Some of the research clusters that form around slot-die are purely related to the fundamental properties of the coating materials. For example, the film’s cluster contains fluid mechanics, laminar flow, and elastohydrodynamic. The viscosity cluster relates to surface tension, drying, and coating window.
The coating cluster is related to other deposition techniques such as blade coating, printing, ribbing and processing in general.
In the following section, we will present a bibliometric map of the relation of different deposition, coating, and fabrication techniques.
Research and knowledge domain of slot-die coating, blade-coating, and spin-coating

Figure 2. Co-occurrence bibliometric map of research and knowledge domain of slot-die coating, blade-coating, spin-coating
The clusters in order of total link strength (in parenthesis) are:
- Thin-film (5297)
- Spin coating (4818)
- Sol-gel (3497)
- Optical properties (1891)
- Coating (1264)
- Solar cells (1078)
- Photoluminescence (1005)
- AFM (591)
- Chalcopyrite (37)
For the terms searched transformed into a co-occurrence map, spin-coating is the predominant cluster shown in the center of the figure because it has a higher number of co-occurrences (2339) than thin-film (2280) however, thin-film is a keyword used in many scientific publications dealing with materials’ properties, characterization, and several kinds of devices. Thin-film can be considered a general term applied to many research fields resulting in a cluster with a higher total link strength (5297) than spin-coating (4818).

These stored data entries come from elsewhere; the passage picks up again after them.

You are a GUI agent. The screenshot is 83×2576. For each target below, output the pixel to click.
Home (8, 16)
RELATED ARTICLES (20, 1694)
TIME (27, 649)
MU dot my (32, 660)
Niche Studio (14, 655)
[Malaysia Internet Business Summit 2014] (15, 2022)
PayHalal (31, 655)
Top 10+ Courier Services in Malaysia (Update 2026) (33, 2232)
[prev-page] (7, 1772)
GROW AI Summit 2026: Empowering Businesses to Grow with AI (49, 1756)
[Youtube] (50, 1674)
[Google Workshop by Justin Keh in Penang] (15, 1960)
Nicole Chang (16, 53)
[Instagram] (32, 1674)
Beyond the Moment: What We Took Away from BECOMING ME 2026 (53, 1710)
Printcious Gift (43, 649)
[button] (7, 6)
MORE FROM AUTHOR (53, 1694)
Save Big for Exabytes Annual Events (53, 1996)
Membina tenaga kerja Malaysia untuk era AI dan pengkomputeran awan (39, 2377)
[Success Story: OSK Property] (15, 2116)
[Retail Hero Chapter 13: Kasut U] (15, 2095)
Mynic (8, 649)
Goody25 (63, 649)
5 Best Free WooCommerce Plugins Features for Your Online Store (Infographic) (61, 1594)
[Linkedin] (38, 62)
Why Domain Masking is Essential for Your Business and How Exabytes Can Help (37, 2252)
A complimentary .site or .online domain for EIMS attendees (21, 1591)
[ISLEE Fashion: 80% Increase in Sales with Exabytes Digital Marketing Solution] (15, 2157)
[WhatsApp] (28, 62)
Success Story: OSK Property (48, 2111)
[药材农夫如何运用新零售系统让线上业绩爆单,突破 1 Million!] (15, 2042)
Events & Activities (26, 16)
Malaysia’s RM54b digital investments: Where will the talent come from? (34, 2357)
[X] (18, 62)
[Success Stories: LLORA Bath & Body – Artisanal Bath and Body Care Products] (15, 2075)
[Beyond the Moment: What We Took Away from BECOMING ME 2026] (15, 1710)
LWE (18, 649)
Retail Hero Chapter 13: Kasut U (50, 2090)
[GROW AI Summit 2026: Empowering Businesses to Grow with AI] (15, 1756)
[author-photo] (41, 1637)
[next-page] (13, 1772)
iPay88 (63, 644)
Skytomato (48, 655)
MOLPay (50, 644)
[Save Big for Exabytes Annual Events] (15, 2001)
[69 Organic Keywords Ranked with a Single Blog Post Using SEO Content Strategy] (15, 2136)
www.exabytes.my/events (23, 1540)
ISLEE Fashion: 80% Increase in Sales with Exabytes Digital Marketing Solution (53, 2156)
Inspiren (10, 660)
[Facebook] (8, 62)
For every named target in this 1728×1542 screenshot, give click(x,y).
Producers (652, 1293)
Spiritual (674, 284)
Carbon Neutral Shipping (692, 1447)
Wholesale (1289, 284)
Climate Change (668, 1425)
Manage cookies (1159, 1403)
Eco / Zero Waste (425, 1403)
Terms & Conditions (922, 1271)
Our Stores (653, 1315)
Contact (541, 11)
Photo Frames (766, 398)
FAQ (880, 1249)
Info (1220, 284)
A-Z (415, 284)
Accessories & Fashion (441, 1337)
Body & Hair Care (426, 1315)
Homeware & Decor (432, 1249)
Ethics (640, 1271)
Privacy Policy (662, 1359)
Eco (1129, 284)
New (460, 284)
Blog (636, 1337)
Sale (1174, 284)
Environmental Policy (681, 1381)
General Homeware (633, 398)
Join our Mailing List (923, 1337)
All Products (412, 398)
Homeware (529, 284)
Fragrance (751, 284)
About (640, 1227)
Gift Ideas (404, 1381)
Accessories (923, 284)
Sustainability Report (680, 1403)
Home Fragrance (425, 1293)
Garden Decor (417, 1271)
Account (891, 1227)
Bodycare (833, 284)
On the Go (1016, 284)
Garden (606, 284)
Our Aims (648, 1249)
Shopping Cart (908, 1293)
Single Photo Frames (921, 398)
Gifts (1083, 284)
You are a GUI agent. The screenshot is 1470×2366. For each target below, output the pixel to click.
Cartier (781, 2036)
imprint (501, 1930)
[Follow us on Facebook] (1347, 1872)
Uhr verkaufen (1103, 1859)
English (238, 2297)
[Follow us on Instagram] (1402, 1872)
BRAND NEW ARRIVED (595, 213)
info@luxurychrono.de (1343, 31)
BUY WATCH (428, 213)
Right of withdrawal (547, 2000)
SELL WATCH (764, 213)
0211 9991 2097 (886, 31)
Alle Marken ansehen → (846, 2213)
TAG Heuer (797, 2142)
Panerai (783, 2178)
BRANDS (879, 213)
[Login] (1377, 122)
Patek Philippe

Sol-gel keyword with 1560 co-occurrences is the third item with the higher total link strength (3497). It is strongly related (co-occurrence) with other items such as optical properties, ZnO, TiO2, SnO2, that have been historically fabricated by sol-gel.
The cluster coating naturally relates to deposition techniques such as slot-die coating, blade-coating, spin-coating, and electrospinning. Polymers, graphene, and photovoltaic cells keywords are linked to the coting cluster.
Perovskite solar cells, organic solar cells, and slot-die coating belong to the solar cells cluster. It shows that historically slot-die coating has been an attractive deposition technique for organic solar cells, used and reported more frequently than blade-coating (link strength 37) or spin-coating (link strength 10) for the fabrication of organic solar cells. This picture about slot-die coating could change if, in the search, other terms such as OLEDs, batteries and Power-to-X were included.
It is very interesting to find that there is a cluster for AFM, a single characterization technique. Inside that cluster, we can find other characterization techniques such as XPS, GISAXS, X-ray reflectivity, and many others.
Another cluster that comes up is the chalcopyrite cluster. It evidences all the research in CIGS, CIS, and other chalcogen-based materials during the last decades. It is far from spin-coating since the most common deposition techniques for chalcopyrite materials include vacuum steps.
FOM is playing a competitive role in technology innovation, helping scientists and engineers with the industrial implementations they require for their manufacturing needs. In future blogs, in-depth bibliometric maps will be presented around specific technologies and industrial applications.